Quinta-feira, 25 de fevereiro de 2010
Tecidos com proteção ultravioleta são opções para o forte verão
No ano em que a incidência de raios UV (ultravioleta) do verão atinge níveis extremos em várias regiões do país, nada mais adequado que apresentar à população mais uma forma de prevenção contra os raios solares: os tecidos com proteção UV. Eles ganham cada vez mais espaço no mundo e têm sido usadas para diminuir o desconforto e proteger a pele da radiação.
As peças de vestuário com proteção UV são feitas com tecidos especiais que realmente são eficazes contra os raios. Segundo a dermatologista Selma Cernea, coordenadora da Campanha Nacional de Prevenção do Câncer de Pele, da Sociedade Brasileira de Dermatologia, eles têm em sua tecelagem a adição de produtos fotoprotetores e, até onde mostram os estudos, realmente funcionam como uma barreira ao sol, como mostra a ilustração abaixo.

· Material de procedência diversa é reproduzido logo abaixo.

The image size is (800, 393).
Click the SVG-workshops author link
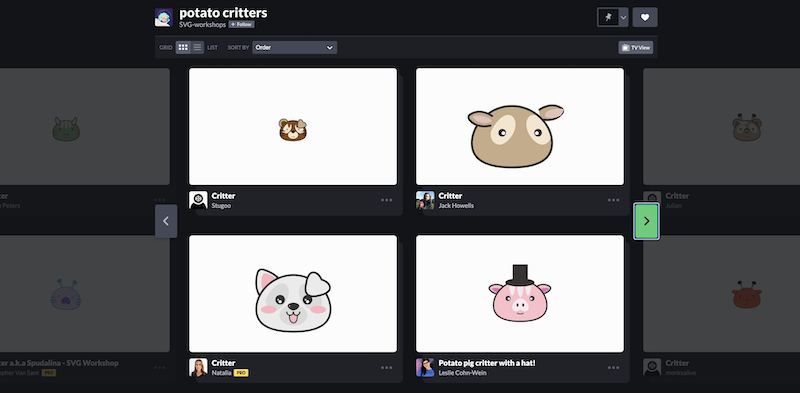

Atualmente, esses tecidos são encontrados no mercado em dois formatos. O primeiro possui a proteção em sua estrutura, pois é feito com fios especiais, à base de dióxido de titânio, e o outro tipo é um tecido comum, mas que recebe um acréscimo que funciona como uma camada absorvente de raios UV. Segundo a indústria, em alguns casos, a proteção do segundo tecido dura apenas um número determinado de lavagens.
O fator de proteção das roupas é determinado pelo FPU (Fator de Proteção Ultravioleta), certificação cedida pela Agência Australiana de Proteção à Radiação e Segurança Nuclear, a Arpansa. O país é pioneiro na fabricação desses tecidos em função da alta incidência de raios em seu território, além da predominância de pessoas com pele clara em sua população.
Brasil
Hoje, o país já conta com algumas empresas que oferecem esse tipo de serviço ao consumidor. A UV Line, pioneira no segmento na América Latina, oferece peças para mulheres, homens e crianças com fator de proteção em torno de FPU 50+ da Arpansa. A Ballyhoo, também atuante no Brasil, produz uma linha mais esportiva e garante a proteção de FPU 30+.

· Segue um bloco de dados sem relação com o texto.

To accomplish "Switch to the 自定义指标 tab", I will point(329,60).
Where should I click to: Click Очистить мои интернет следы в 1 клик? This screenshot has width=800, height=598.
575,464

No entanto, a pouca divulgação e dificuldade de acesso e preço às peças ainda é tido como empecilho para a disseminação dos tecidos protetores. Por essa razão, a dermatologista do Centro Médico Figueiredo, Patrícia Gomes, diz que, normalmente, eles são recomendados às crianças com menos de seis meses – que devem evitar o filtro solar por causa de alergias -, aos idosos e àqueles que fazem exercício ao ar livre e possuem algum risco ou doenças de pele.
Aos que gostaram da proteção, lembramos que nenhum produto – seja filtro ou tecido – faz milagre. Os velhos bonés, óculos escuros e até mesmo a sombrinha devem ser acessórios complementares e indispensáveis aos que se expõem ao sol diariamente, viu?